B-cell lymphoma is a kind of blood cancer that affects lymph nodes. Lymphoma is more common in people who are immunocompromised and in older adults. They usually are of two types slow growing and rapidly growing lymphomas. Life expectancy and survival rate mainly depends upon stage, specific type and over all health of individual. Early detection is the key factor in the detection of such kind of cancers. Main components of treatment include chemotherapy and radiations. Symptoms of B-cell lymphoma are not so obvious in early stage or patients neglect them due to insignificant severity.
Yescarta/axicabtagene ciloleucel is targeted therapy to treat b-cell lymphoma but it is also associated with some risk factors like cytokines release syndrome so, US FDA instructed its usage in hospitals be certified for its use. Yescarta/axicabtagene is categorized as chimeric antigen receptor (CAR) T cell therapy that is approved by US FDA for various types of non-Hodgkin lymphoma.
Yescarta/axicabtagene Side effects
Following side effects were observed during clinical trials of Yescarta.

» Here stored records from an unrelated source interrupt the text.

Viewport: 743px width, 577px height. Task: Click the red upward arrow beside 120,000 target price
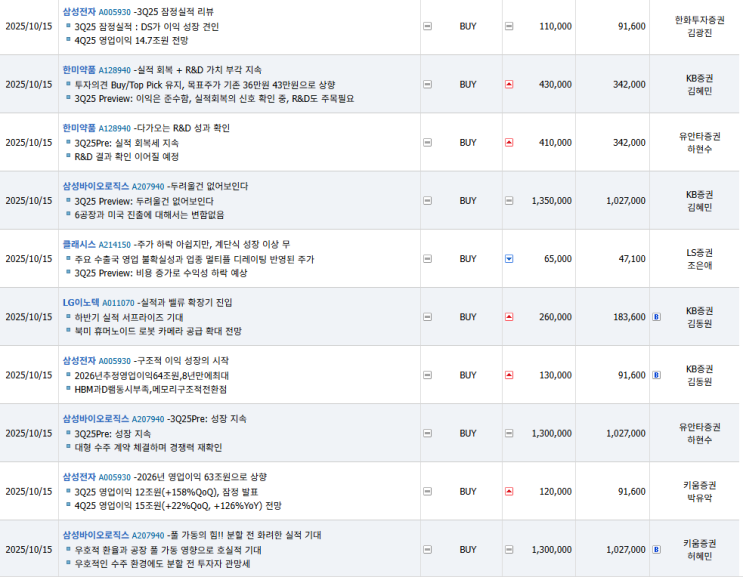coord(509,492)
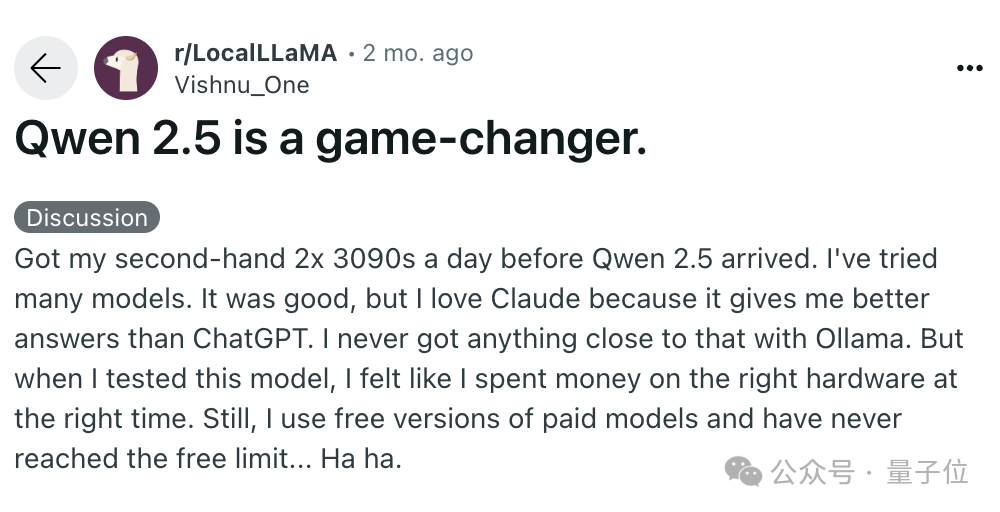1000x512 pixels.
Task: Open the LocalLLaMA subreddit avatar icon
Action: [126, 68]
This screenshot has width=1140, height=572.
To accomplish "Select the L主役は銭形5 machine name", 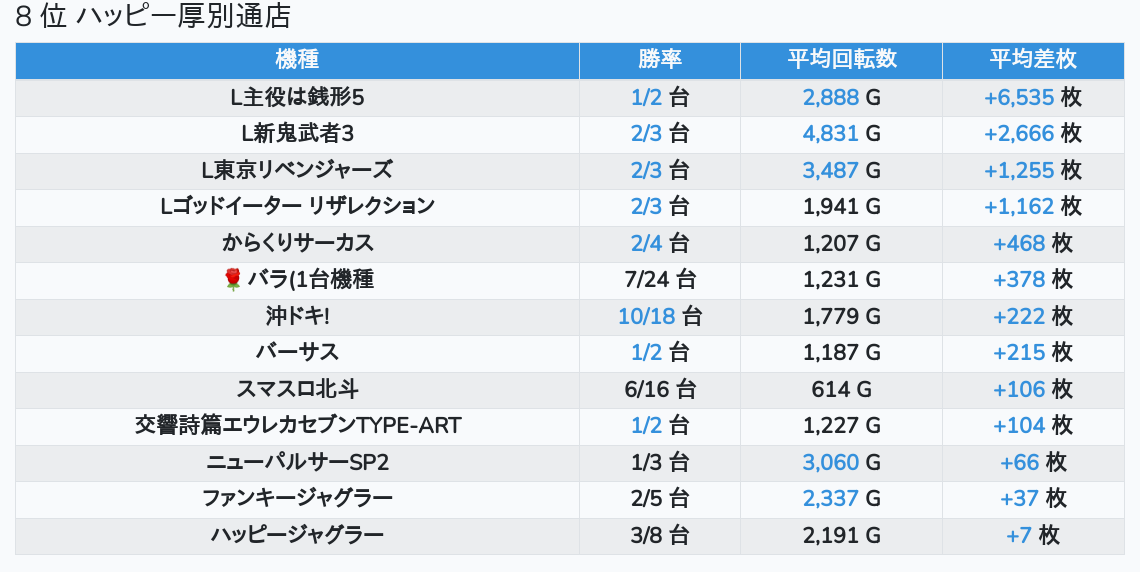I will (297, 97).
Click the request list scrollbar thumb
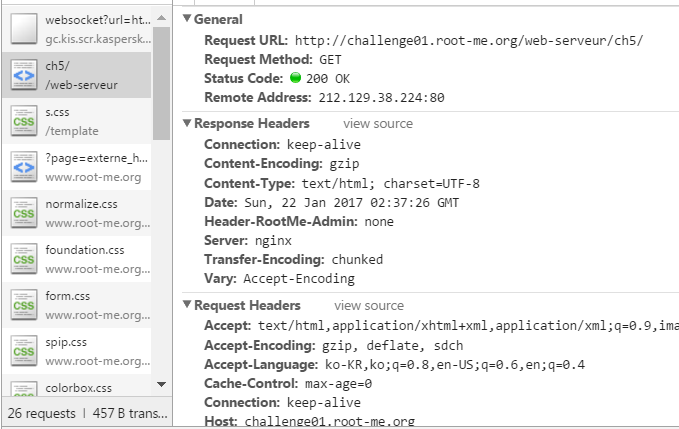679x429 pixels. [162, 83]
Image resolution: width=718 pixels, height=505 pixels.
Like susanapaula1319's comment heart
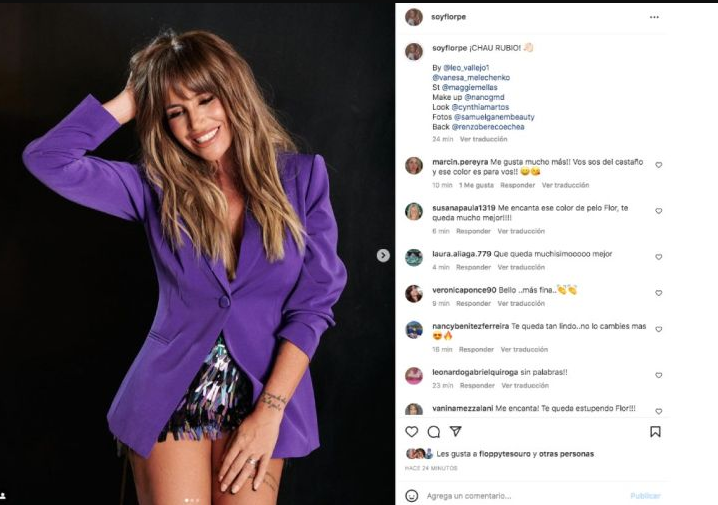point(658,211)
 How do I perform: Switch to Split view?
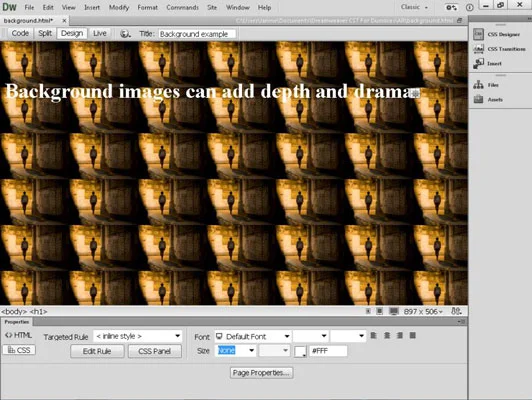(x=45, y=33)
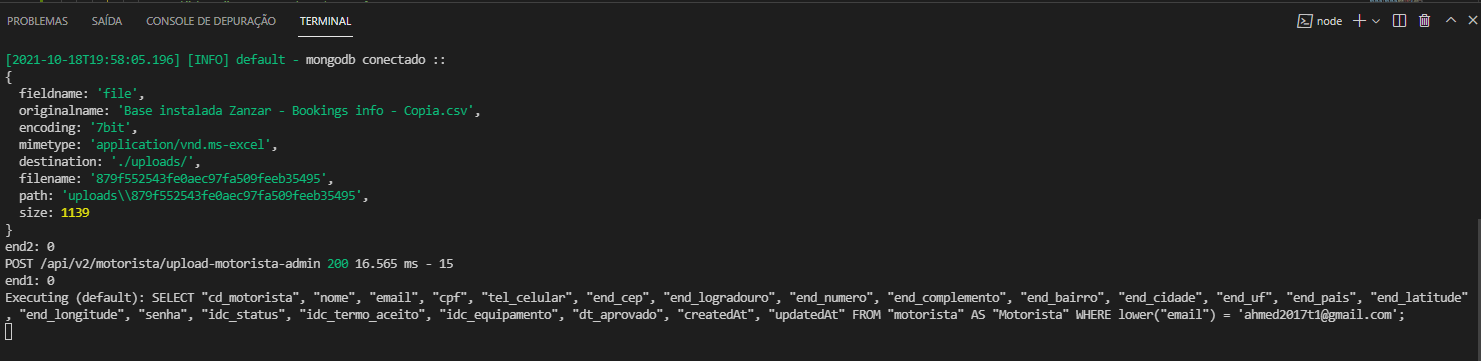Image resolution: width=1481 pixels, height=361 pixels.
Task: Split the terminal pane
Action: click(x=1399, y=20)

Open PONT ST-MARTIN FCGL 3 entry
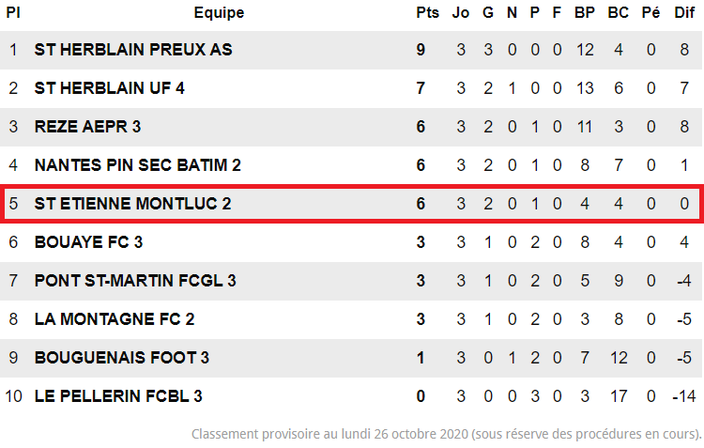point(135,281)
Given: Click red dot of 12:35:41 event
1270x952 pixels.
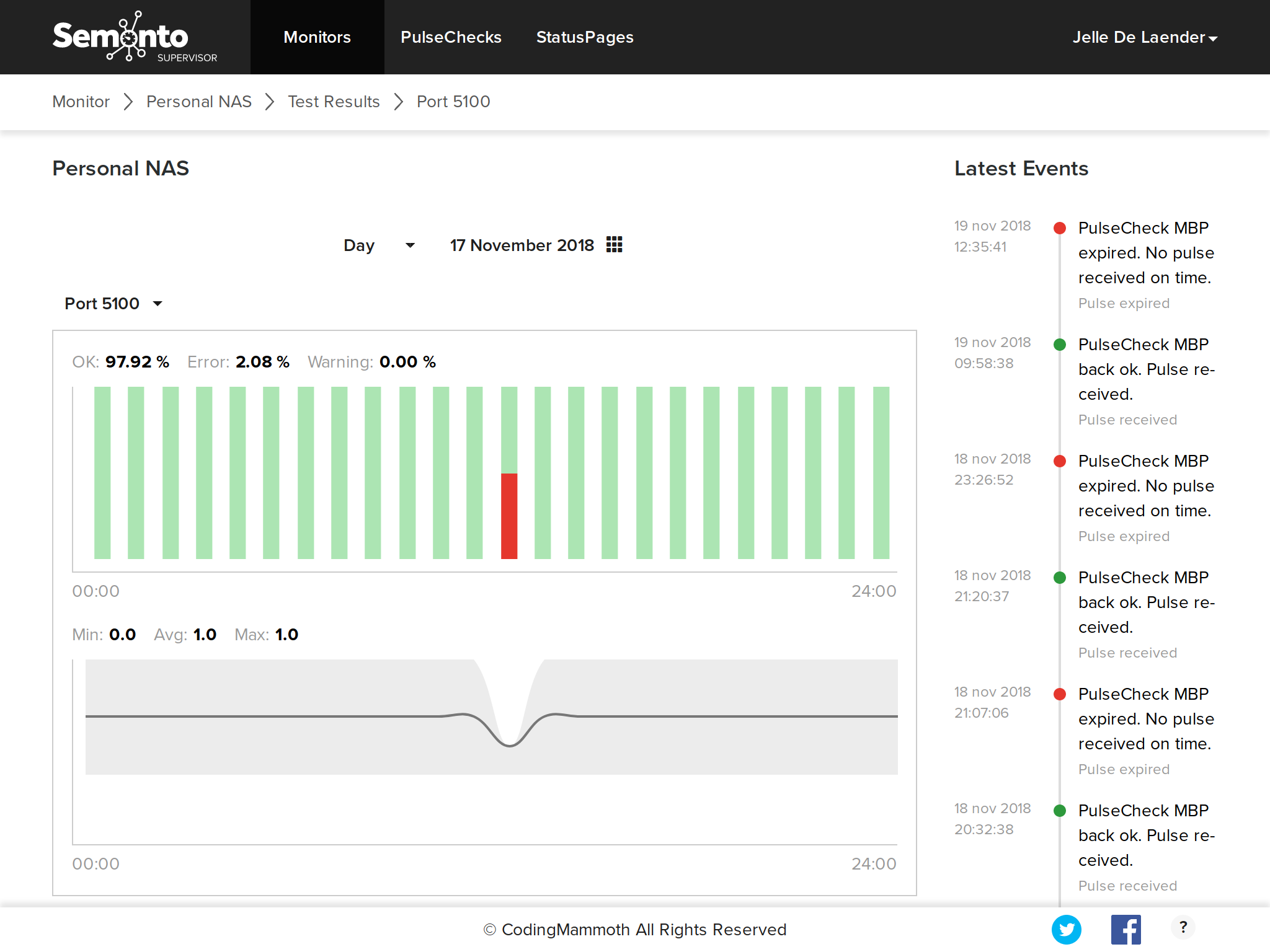Looking at the screenshot, I should point(1060,228).
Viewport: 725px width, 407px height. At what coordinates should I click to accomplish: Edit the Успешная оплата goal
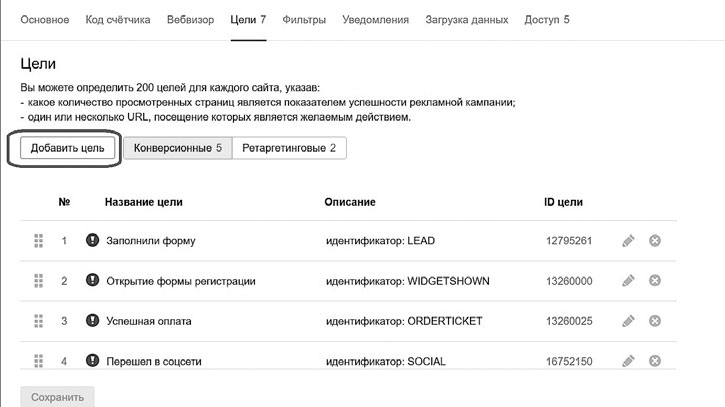click(x=628, y=321)
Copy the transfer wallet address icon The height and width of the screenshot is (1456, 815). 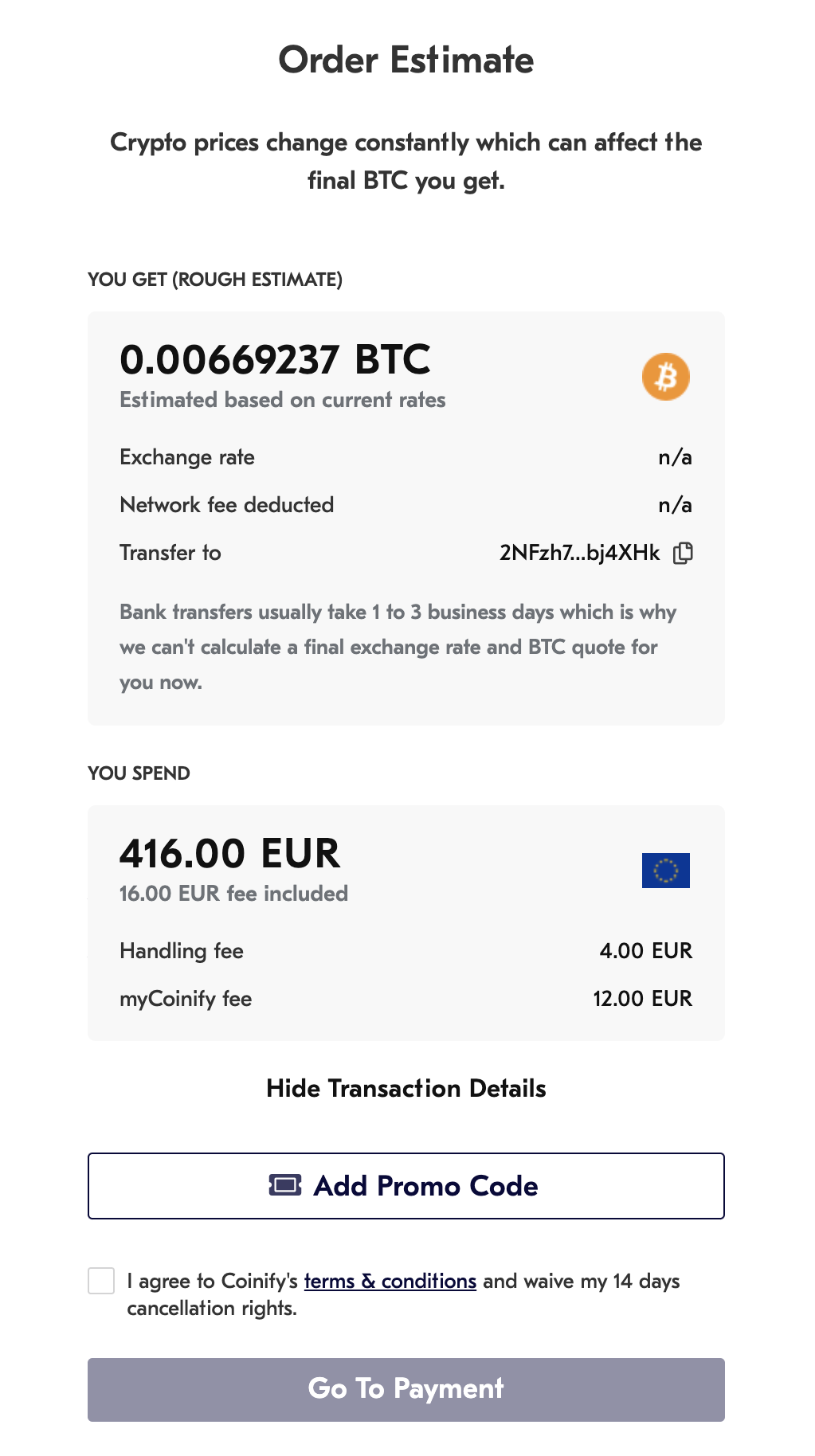pyautogui.click(x=683, y=553)
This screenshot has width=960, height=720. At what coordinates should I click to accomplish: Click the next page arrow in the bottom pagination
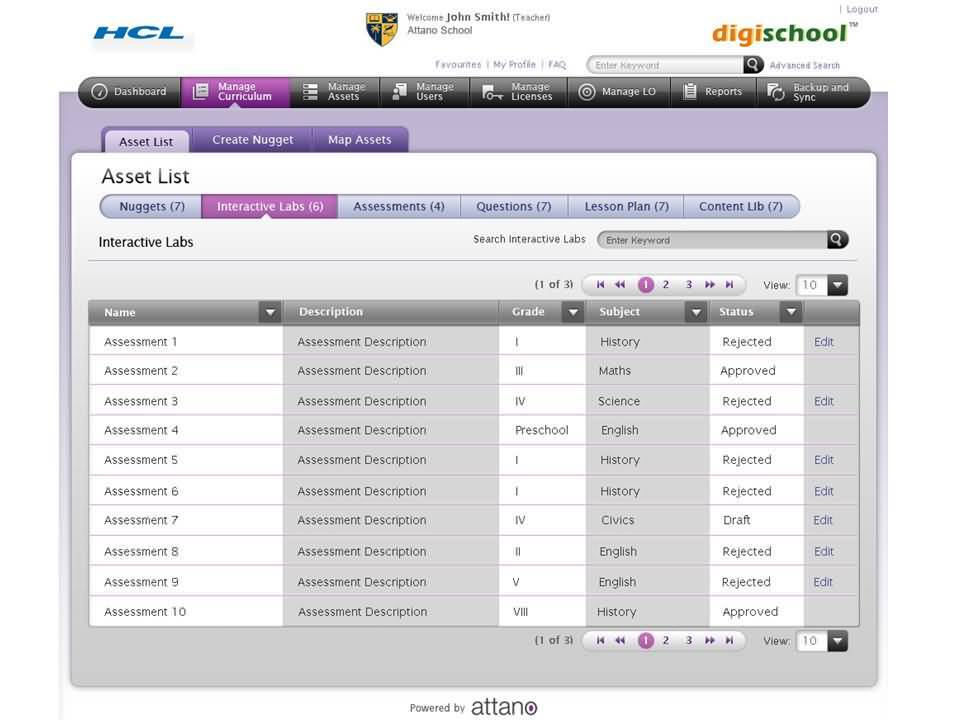point(710,641)
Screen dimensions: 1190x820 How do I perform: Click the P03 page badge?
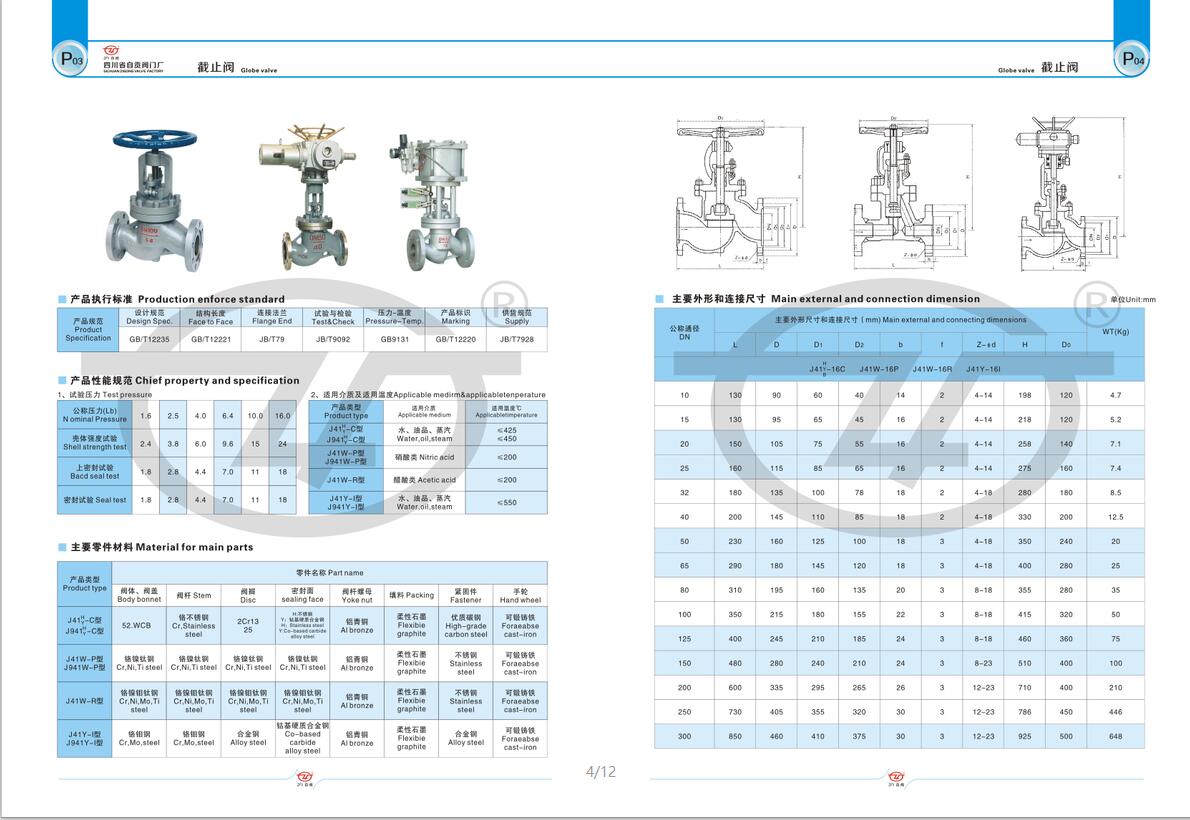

- Cytokine release syndrome (Boxed warning)
- High grade fever
- Flu like symptoms
- Neurlogical disturbance
- Reaction at site of injection
- Sleeping problems
- Body pain
Yescarta/axicabtagene Uses/Prescribing Information
Yescarta/axicabtagene is formulated as Single-dose units contain specific amounts of T cells depending on the patient’s body weight that are suspended in a patient-specific infusion bag. Target dose is 2 x 10^6 CAR-positive viable T cells/kg body weight.